» EXTRACTED INFORMATION
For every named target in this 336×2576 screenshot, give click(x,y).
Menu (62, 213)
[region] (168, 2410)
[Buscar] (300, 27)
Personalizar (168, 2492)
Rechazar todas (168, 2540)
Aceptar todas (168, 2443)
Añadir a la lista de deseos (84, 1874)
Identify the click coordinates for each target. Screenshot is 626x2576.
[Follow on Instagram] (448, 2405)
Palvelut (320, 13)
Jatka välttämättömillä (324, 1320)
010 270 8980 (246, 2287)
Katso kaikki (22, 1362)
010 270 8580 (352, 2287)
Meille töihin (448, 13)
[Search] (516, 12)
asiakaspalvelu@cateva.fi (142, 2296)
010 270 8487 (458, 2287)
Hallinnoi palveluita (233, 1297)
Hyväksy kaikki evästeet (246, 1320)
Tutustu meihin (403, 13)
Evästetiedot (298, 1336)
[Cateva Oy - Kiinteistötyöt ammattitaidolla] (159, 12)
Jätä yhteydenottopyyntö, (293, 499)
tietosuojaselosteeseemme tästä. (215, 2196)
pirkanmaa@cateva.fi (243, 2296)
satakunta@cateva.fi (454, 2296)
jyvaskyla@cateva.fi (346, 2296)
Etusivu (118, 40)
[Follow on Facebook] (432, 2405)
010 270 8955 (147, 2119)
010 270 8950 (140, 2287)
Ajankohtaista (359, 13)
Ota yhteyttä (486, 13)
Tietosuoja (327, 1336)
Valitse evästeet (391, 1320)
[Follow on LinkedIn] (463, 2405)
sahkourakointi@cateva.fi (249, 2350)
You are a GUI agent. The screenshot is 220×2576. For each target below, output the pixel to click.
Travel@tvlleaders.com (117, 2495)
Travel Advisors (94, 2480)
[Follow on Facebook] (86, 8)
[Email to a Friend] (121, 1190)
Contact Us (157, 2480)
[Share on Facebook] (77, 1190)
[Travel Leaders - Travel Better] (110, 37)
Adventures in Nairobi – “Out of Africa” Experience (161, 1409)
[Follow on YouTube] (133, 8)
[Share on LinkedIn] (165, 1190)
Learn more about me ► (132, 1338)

» WHAT TO WORK ON
Quote exactly the line containing "You are a GUI" and every later line through the end of the listing, and no other lines.

» RESULT OF THIS EXERCISE
You are a GUI agent. The screenshot is 220×2576. For each target below, output the pixel to click.
Travel@tvlleaders.com (117, 2495)
Travel Advisors (94, 2480)
[Follow on Facebook] (86, 8)
[Email to a Friend] (121, 1190)
Contact Us (157, 2480)
[Share on Facebook] (77, 1190)
[Travel Leaders - Travel Better] (110, 37)
Adventures in Nairobi – “Out of Africa” Experience (161, 1409)
[Follow on YouTube] (133, 8)
[Share on LinkedIn] (165, 1190)
Learn more about me ► (132, 1338)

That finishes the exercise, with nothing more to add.